Alan Fairley: Edinburgh, April 2022
Living on a Prayer
It’s probably fair to suggest that a significant number of people who subscribe to this blog are familiar in some way with Maryhill, often referred to as the sparkling jewel in Glasgow’s crown, a tight knit working class community to the north west of the city.
You may have lived there, worked there (like me), visited your Granny there, fought there or, again like me, had the misfortune to support the under achieving football team which plays there.
Whatever your connection, you’re almost certain to be aware that the area is renowned for its contribution to Scottish culture, particularly within the realms of sport, music and acting via the not insignificant number of its alumni who have achieved recognition in these spheres.
Maryhill has, for example, produced high profile international footballers like Bertie Auld, Charlie Nicholas and current Scotland captain Andy Robertson.
Famous actors from the area include Robert Carlyle (Trainspotting, The Full Monty), David McCallum (The Man from UNCLE, Colditz) and Sean Biggerstaff (whatever Harry Potter movie he was in).
Turning to music, Maryhill has spawned the world renowned Donovan who had a number of chart successes in the 60s and 70s with hits like Mellow Yellow and Sunshine Superman and the acclaimed blues singer Maggie Bell (claim to fame – many years ago I worked in the bank in Maryhill while the young Maggie worked in the wool shop across the road and she would often waltz into the bank with her war cry of ‘gies some change for the till, pal’.)
The musical dynamic took a significant twist in 1979 however when a 37 year old local singer, Lena Martell, released a single, One Day at a Time, which rose rapidly to Number 1 in the UK charts.
Martell had been singing professionally since the early 1960s and had shared stages with the likes of Frank Sinatra and Sammy Davis jr but of the 26 singles (not to mention nine albums) she had previously released, not one had come close to entering the British top 40.
Her achievement with One Day… was all the more significant as she became part of an elite group of one hit wonders whose solitary hit had also topped the charts.
Why then, after all these years, all these singles/albums, all these tours, did this lassie from Maryhill finally enjoy some recording success?
The answer probably lies in the nature of the song.
Written by Kris Kristofferson, the song took the form of a prayer, asking for help and spiritual guidance from ‘sweet Jesus’ in the daily life of the singer and it no doubt resonated with the Christian record buying community.
Gospel music had been largely absent from the higher echelons of the hit parade in modern times although Judy Collins did reach the top ten in 1970 with her passionate rendering of Amazing Grace while the band of the Royal Scots Dragoon Guards mirrored her achievement two years later with an instrumental version of the hymn.
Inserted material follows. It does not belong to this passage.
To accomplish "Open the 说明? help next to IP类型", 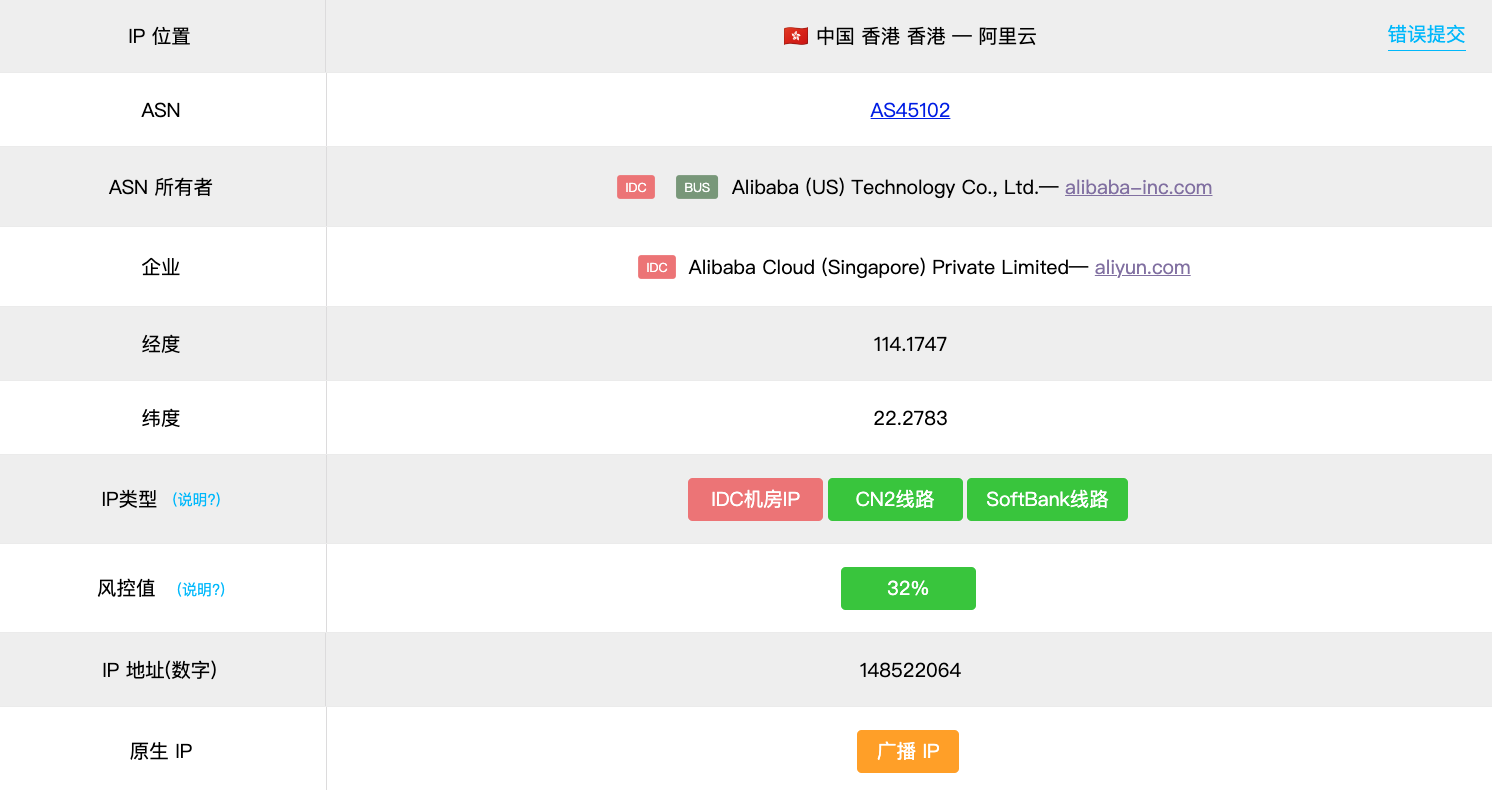I will [x=196, y=499].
In summary, it’s realistic to assume that Martell’s hit was largely down to members of the Christian community rushing en masse to their local record shops to purchase the record and to give their faith the unique level of profile and exposure which only a chart topping single can generate.
Kristofferson may have penned the song but, in reaching the number one position, this Maryhill songstress achieved something that the country music legend had failed to achieve during his own stellar recording career.